Recent attacks in Paris, London, and Manchester have supplied horrifying evidence that “homegrown jihad” remains a potent force in Western countries, especially but not only in Europe. Yet a good understanding of the phenomenon remains elusive. Why are non-negligible numbers of young Muslim men, born often to quite secular parents and brought up in Western societies, transforming themselves into self-styled knights of jihad?
Of the many explanations that have been advanced, two may be regarded as serious. According to the first, this homegrown phenomenon is a fanatical reaction to, precisely, life in the modern West. That is, for young and newly devout Muslims, Islamism offers a substantive something as against the empty nihilism increasingly typifying Western culture. In this reading, the fairly common turn to Islamism, and by a smaller subset of the young to jihadist violence, is a symptom of the crisis of the contemporary West.

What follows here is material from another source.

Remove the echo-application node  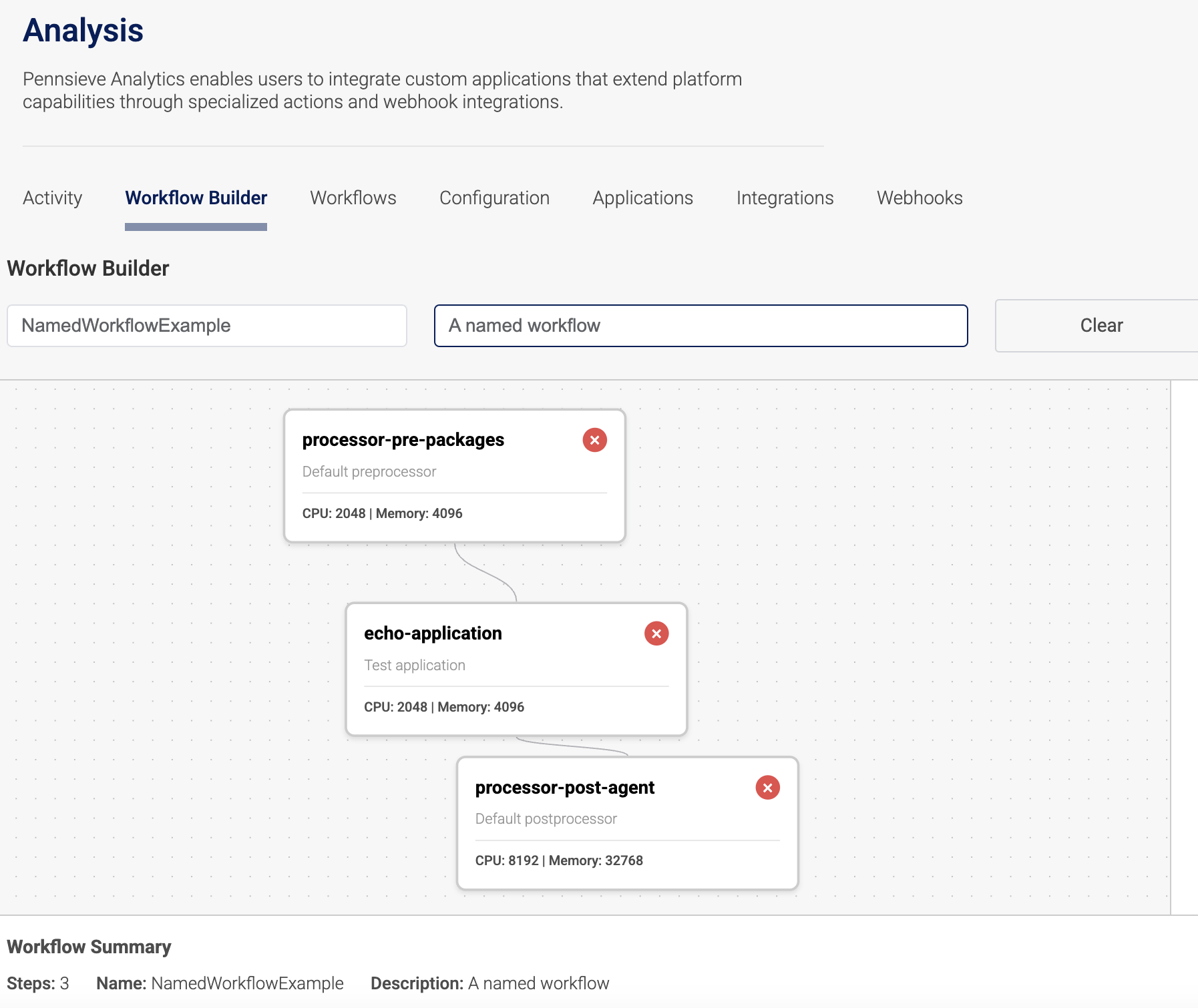pos(656,634)
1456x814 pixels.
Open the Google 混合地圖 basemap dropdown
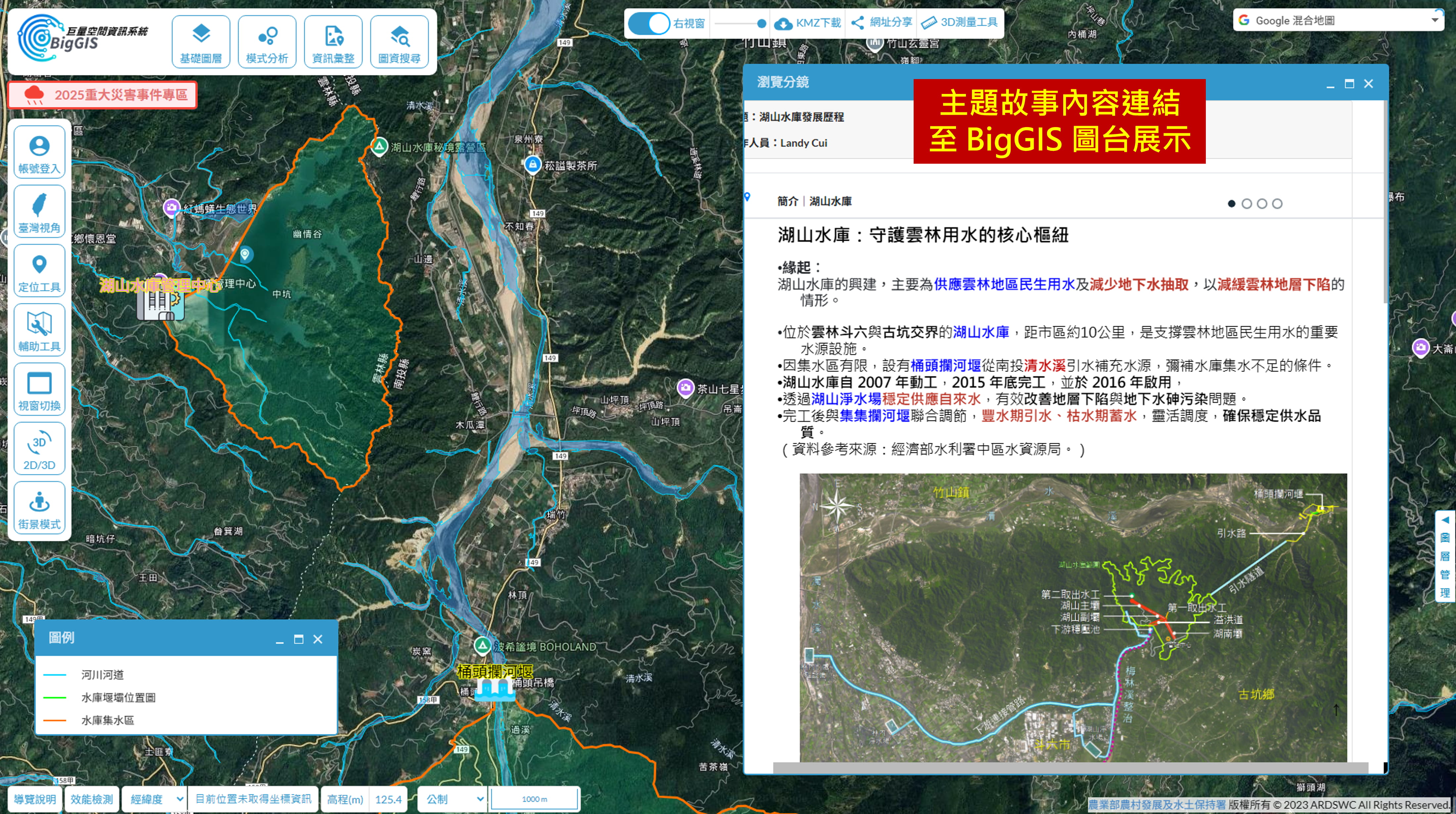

According to the second explanation, the problem originates within Islam itself and is related to the religion’s accumulating demographic strength in Europe, to its ideological vigor (and rigor), and to inflammatory geopolitical factors like today’s civil war in the Middle East. In this reading, it is to internal developments within Islam that we should look in grappling with the rise of sharia-friendly politics in Europe and the creation of environments hospitable to the jihadist impulse.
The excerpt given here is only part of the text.